Sri Lanka might not be able to compete with its neighbours on manufacturing volume alone. But does it even need to, to build a stable export economy?
Location, Location, Location
Sanjeewa Wickramanayake, chairman of E-wis, a computer and electronics manufacturer in Sri Lanka, believes that if Sri Lanka makes it easier for electronics manufacturers to start up, it would draw in international brands who may turn to Sri Lanka for their supply needs.
What does make Sri Lanka special is that its geographical location makes a good point to reach and serve all countries in the region. Leveraging this is one way Sri Lanka can boost its economy. Through the Government’s Balagathu Sri Lankawak (Empowered Sri Lanka) economic plan, they hope to open up Sri Lanka to investment and to use Sri Lanka’s location to gain access to bigger markets. Part of this will be done through free trade agreements, but a big part will be the logistics. The plan states that new expressways and the modernisation of the Colombo Port and the Katunayake International airport will make it easier for goods to be transported across the island.
The plan also proposes making it easier for companies to do business in Sri Lanka, by facilitating access to permits, making it easier to register property and to get loans from banks. Improved connectivity and digital payment services are also on the list, which would make it much more convenient for businesses to stay connected and carry out transactions online.
All this, of course, if the Government actually follows its own plan for once.
The Prime Minister did not make an exact reference to the study that they had supposedly asked Harvard to do on the Sri Lankan economy, but earlier in January, Professor Ricardo Hausmann of the Harvard Kennedy School of Government delivered a lecture at the BMICH, on Sri Lanka’s economic growth. The professor said that Sri Lanka’s poor export performance was due to its lack of diversity in exports. He stated that between the years 2000 and 2015, China had added 76 new products to its export portfolio, while Thailand had added 70 new products for a gain of USD 326 per capita. In comparison, Sri Lanka had only added five products for a USD 7 gain per capita.

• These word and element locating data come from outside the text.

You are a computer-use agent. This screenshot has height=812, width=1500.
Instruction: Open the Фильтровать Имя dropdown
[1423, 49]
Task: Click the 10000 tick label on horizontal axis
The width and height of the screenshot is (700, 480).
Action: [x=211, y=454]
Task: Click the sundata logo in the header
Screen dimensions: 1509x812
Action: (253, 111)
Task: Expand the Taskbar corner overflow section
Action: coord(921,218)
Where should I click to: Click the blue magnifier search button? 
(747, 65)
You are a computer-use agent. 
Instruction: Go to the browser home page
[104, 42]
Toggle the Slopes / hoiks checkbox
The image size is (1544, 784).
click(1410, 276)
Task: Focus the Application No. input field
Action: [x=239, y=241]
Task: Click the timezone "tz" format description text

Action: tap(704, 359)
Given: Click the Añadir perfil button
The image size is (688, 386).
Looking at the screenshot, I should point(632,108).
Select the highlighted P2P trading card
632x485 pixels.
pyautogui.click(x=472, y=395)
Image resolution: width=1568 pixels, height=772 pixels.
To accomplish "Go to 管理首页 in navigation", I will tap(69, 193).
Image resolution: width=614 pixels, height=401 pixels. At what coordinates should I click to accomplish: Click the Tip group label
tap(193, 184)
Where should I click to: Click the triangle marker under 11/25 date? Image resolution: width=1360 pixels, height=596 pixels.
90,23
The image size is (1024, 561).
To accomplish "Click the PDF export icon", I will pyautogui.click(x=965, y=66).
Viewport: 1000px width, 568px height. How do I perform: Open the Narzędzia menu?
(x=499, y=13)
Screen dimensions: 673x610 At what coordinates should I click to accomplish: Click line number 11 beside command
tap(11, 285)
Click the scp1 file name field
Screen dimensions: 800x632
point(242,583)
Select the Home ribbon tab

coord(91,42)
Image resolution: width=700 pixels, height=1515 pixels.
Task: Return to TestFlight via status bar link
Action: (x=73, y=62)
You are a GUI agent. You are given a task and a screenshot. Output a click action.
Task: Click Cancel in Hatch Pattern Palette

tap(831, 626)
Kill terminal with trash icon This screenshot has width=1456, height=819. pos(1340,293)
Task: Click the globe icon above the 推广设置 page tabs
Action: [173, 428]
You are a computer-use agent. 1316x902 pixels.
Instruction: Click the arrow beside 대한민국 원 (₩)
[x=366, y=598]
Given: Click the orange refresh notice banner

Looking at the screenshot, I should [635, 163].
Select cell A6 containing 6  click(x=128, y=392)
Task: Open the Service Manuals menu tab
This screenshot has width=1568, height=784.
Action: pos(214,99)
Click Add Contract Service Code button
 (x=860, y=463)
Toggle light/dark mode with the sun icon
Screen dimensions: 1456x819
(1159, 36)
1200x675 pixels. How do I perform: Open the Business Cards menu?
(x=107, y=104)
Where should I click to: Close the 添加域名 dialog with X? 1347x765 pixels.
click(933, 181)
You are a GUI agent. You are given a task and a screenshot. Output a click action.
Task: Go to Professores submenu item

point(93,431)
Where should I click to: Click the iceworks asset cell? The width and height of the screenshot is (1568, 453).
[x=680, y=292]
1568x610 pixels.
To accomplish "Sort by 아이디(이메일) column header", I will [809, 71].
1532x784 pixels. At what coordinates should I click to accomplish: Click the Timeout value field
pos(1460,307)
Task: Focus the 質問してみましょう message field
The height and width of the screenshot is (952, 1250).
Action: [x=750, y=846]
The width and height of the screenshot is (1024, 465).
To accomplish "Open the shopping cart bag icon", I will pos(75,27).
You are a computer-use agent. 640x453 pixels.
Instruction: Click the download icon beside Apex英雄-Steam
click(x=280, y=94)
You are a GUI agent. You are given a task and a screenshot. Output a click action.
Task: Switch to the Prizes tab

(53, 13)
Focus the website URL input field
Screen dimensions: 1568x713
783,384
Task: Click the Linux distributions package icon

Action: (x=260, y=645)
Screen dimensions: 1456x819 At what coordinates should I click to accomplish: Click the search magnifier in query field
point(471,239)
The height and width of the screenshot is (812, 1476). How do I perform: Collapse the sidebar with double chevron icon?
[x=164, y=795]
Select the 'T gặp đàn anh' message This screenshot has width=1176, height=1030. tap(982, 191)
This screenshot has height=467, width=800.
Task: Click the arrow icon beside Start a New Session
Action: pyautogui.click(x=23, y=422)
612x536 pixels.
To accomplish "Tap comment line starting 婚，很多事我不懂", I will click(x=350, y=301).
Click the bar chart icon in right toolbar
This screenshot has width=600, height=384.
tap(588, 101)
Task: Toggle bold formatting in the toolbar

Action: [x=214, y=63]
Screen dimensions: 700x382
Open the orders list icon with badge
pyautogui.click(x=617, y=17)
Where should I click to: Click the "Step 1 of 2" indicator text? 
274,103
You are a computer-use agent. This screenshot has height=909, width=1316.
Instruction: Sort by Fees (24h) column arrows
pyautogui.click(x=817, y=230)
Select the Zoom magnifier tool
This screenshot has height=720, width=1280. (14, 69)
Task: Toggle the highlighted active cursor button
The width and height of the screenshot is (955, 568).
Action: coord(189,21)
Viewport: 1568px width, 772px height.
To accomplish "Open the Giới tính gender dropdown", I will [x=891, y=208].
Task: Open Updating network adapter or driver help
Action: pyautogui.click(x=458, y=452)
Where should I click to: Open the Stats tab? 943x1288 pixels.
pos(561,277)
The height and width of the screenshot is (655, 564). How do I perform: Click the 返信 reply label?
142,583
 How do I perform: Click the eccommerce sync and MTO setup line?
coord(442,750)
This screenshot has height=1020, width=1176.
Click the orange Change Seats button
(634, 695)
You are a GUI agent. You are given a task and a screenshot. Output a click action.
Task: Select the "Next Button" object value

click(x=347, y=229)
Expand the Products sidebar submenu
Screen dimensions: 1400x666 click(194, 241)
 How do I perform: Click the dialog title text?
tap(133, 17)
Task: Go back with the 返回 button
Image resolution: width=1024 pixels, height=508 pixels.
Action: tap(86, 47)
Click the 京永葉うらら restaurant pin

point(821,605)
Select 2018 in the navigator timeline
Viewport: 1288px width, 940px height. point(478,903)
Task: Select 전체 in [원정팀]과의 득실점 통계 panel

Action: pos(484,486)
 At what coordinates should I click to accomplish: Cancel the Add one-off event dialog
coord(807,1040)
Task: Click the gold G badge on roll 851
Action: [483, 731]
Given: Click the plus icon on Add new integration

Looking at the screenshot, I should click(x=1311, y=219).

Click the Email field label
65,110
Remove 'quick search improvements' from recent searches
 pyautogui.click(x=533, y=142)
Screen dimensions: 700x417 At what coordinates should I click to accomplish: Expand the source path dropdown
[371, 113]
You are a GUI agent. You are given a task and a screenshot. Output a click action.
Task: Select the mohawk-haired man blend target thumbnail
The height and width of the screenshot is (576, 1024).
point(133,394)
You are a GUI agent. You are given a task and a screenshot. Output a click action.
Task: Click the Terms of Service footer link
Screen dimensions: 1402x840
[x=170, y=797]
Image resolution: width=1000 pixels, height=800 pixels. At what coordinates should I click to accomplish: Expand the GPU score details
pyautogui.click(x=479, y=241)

He stated that countries with diverse export baskets have a lot more options and a lot more economic complexity to play around with. Vietnam is one such example, whose economy overtook Sri Lanka because of their expansion into electronics.
Mixing Things Up
Sri Lanka cannot compete with the likes of Bangladesh and Vietnam in terms of electronics manufacture. Nor can it become one of the primary suppliers of electronics components to China and Japan ‒ at least not in any reasonable time frame. But we don’t really need to. What we need to do is to play to our strengths, and that lies in diversity. It is not necessary to replace our apparel sector with electronics manufacturing, but what we do need to do is ADD electronics manufacturing to our existing export portfolio, along with apparels and a whole lot of other products. While Sri Lanka cannot dominate any one industry, a diverse portfolio can make Sri Lanka a regional ‘one stop shop’ for all sorts of manufacturing needs. Add to that a good logistics network and great geographical placement, and Sri Lanka really can be a manufacturing hub for the region. We can also finally prove to the world that lingerie and motherboards can coexist.